EXERCISE INPUT:
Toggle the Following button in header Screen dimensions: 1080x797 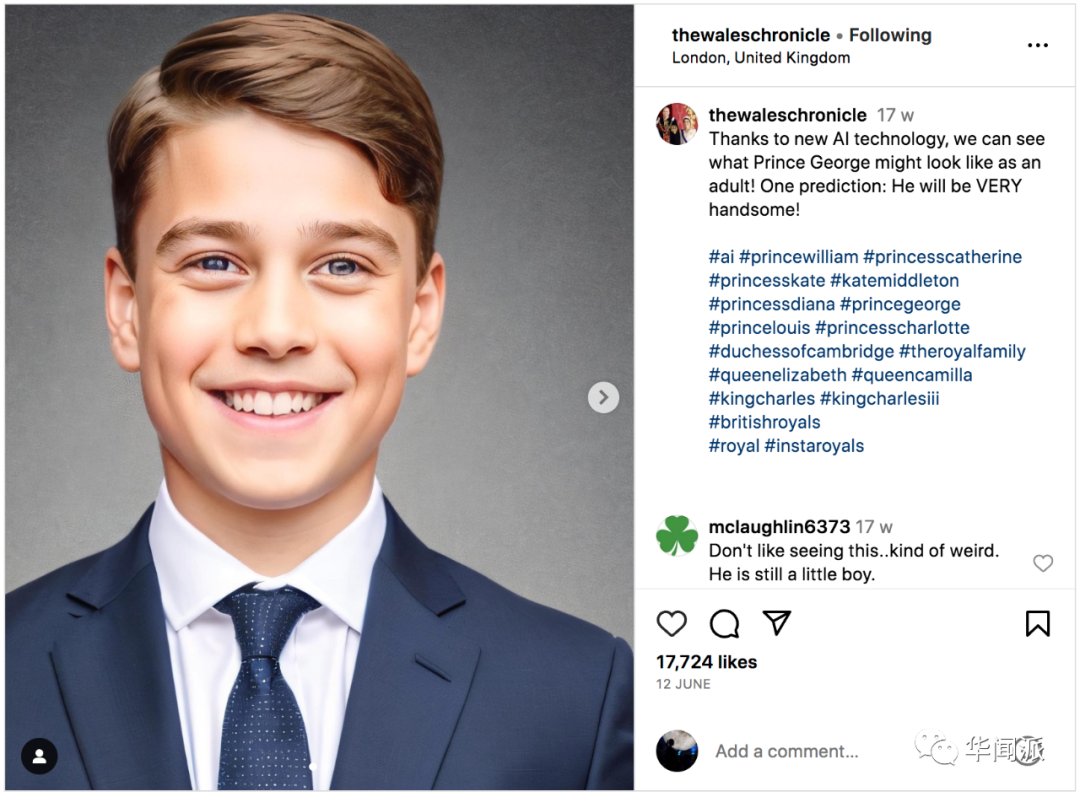[890, 35]
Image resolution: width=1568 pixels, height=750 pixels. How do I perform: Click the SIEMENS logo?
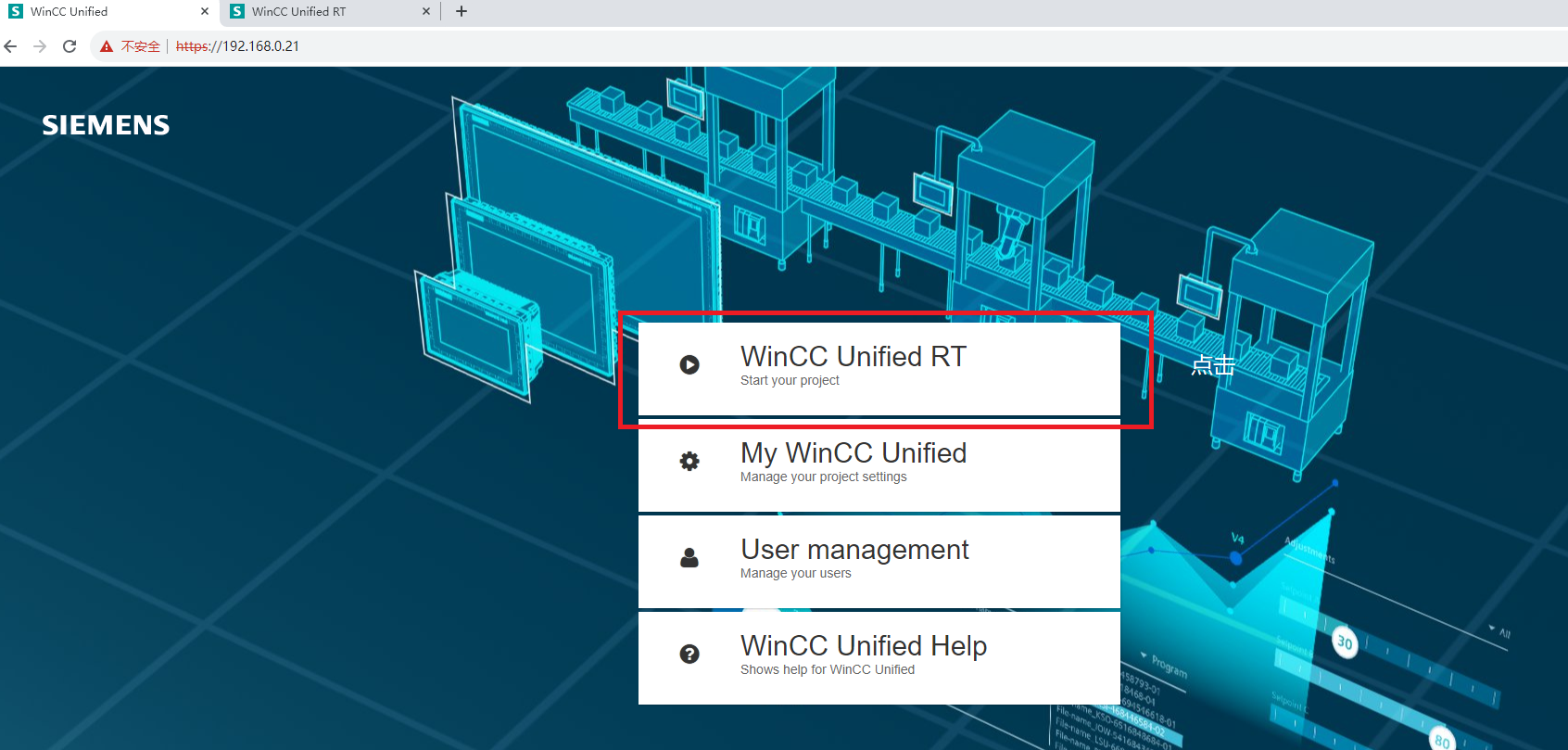[x=106, y=125]
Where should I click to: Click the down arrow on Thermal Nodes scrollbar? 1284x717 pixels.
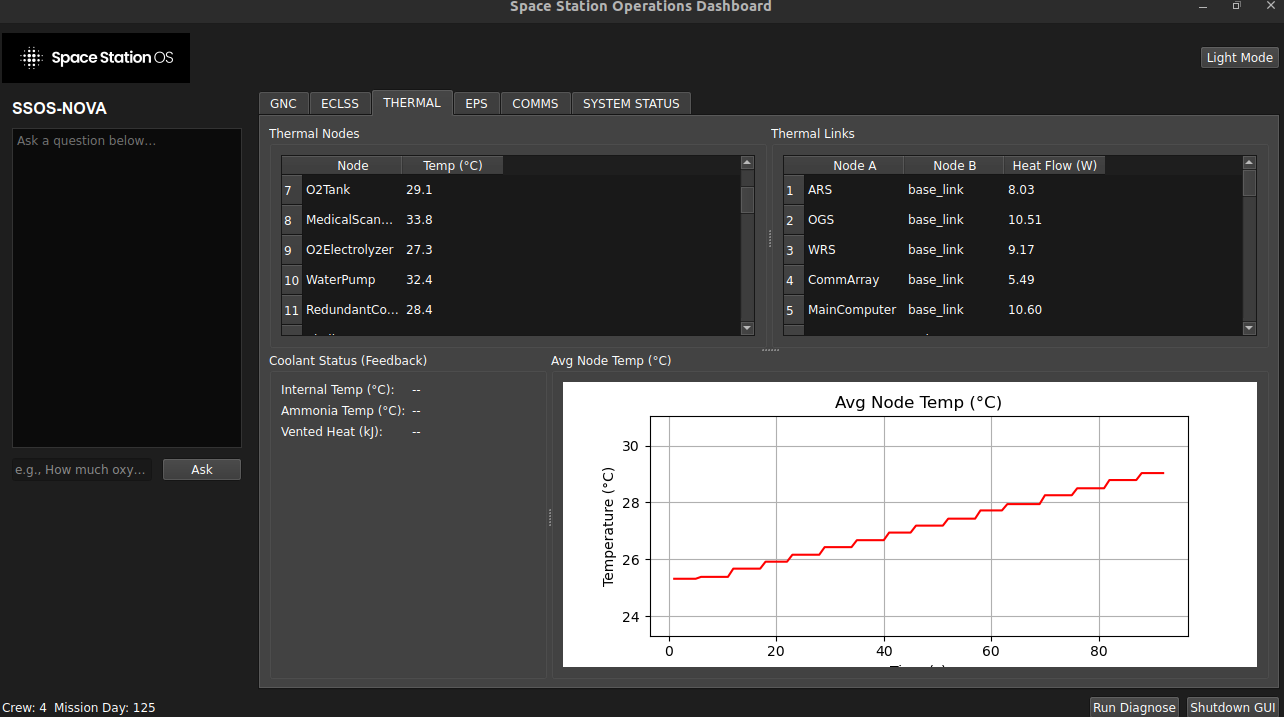746,328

INSTRUCTIONS FOR THE TASK: Reproduce the lines from the line containing "Where should I" through the end of the records above, exactly and inclusively, omitting pictures.

ANSWER TO THIS PROBLEM:
Where should I click to: Click the down arrow on Thermal Nodes scrollbar? 1284x717 pixels.
746,328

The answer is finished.